Nessa altura da narrativa, o Senhor Ventura sabe da morte de seu pai, a fim de garantir a herança do filho, resolve empreender na fabricação de heroína, mas sofre as penas da lei chinesa e é repatriado, deixando para trás mulher e filho. A volta a Penedono representa seu terceiro renascimento. Lá, sabe que a mãe há pouco morrera e decide enfrentar nova missão: fazer produzir a terra, enquanto tenta ganhar tempo e forças para se reunir a Tatiana e ao filho. Tendo vindo até ele somente o filho, matricula-o num internato em Lisboa, e segue resoluto para Macau para procurar Tatiana: “No fim da narrativa, o alentejano descera de novo ao poço sem fundo dos seus primeiros anos” (175). Procura pela mulher por toda a parte, mas, com a saúde debilitada pela vida errante, é Tatiana que o encontra, às portas da morte.
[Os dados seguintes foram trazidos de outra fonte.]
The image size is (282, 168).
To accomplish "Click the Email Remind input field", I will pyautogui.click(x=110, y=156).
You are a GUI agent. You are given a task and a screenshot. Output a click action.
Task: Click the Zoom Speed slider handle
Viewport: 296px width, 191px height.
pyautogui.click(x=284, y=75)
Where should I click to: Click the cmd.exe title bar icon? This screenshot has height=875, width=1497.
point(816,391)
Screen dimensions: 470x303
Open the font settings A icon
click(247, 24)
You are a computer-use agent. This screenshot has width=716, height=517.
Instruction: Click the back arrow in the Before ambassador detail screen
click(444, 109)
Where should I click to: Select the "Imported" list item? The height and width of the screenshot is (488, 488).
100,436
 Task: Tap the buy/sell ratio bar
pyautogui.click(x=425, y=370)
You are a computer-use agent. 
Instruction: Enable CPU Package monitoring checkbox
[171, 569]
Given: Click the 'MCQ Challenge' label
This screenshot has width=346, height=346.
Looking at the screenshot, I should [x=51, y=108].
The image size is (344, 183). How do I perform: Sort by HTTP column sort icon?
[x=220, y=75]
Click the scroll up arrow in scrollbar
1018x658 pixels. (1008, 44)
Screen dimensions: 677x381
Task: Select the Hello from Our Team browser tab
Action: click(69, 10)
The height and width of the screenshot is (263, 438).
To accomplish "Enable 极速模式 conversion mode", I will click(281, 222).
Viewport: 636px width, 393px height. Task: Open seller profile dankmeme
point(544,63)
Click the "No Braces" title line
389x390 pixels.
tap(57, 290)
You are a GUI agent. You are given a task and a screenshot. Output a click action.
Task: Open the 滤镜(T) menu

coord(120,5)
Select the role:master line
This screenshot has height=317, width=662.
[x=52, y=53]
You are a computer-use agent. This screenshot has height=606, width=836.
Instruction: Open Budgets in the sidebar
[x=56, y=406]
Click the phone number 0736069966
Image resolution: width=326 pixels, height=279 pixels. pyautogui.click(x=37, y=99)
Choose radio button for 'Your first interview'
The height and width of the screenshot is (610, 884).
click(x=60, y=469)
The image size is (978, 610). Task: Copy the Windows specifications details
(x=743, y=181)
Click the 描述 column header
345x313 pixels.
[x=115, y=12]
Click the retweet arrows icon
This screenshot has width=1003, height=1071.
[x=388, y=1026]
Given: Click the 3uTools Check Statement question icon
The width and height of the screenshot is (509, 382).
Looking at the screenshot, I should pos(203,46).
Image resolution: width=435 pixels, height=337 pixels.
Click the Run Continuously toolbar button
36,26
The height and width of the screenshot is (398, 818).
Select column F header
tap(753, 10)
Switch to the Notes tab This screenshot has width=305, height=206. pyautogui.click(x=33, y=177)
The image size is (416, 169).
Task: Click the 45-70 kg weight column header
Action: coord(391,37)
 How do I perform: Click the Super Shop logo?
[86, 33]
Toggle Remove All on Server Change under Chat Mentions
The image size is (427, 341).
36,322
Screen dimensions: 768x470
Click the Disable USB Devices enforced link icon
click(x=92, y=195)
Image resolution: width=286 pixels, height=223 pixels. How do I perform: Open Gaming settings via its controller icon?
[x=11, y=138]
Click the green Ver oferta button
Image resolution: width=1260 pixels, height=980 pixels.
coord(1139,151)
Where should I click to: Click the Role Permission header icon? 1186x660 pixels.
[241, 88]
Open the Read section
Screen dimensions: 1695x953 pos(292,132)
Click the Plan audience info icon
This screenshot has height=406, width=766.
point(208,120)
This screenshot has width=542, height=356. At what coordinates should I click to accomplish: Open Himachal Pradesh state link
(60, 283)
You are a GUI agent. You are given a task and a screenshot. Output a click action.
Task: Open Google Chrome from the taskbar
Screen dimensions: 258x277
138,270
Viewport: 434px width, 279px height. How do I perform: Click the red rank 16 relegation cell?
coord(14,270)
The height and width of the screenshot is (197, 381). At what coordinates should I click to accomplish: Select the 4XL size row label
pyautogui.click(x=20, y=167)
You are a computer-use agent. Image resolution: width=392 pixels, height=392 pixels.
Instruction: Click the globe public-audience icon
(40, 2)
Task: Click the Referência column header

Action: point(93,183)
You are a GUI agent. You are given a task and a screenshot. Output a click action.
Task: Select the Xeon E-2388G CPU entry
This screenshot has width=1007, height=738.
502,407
Enterrado e finda a sua jornada, “mãos estranhas enterraram no dia seguinte o corpo mirrado do pobre aventureiro na terra estrangeira onde devia pagar o preço das suas aventuras” (199). O filho desamparado retoma a saga do pai, tornando-se pastor, fechando e abrindo novo ciclo de jornada mítica do Senhor Ventura: “O Gaudêncio velho, então, teve pena dele e pô-lo a guardar ovelhas no Farrobo. Pastor, que foi por onde o Senhor Ventura começou” (199).
Referência
TORGA, Miguel (2006). O senhor Ventura. 1.ª ed. Especial, Rio de Janeiro: Nova Fronteira.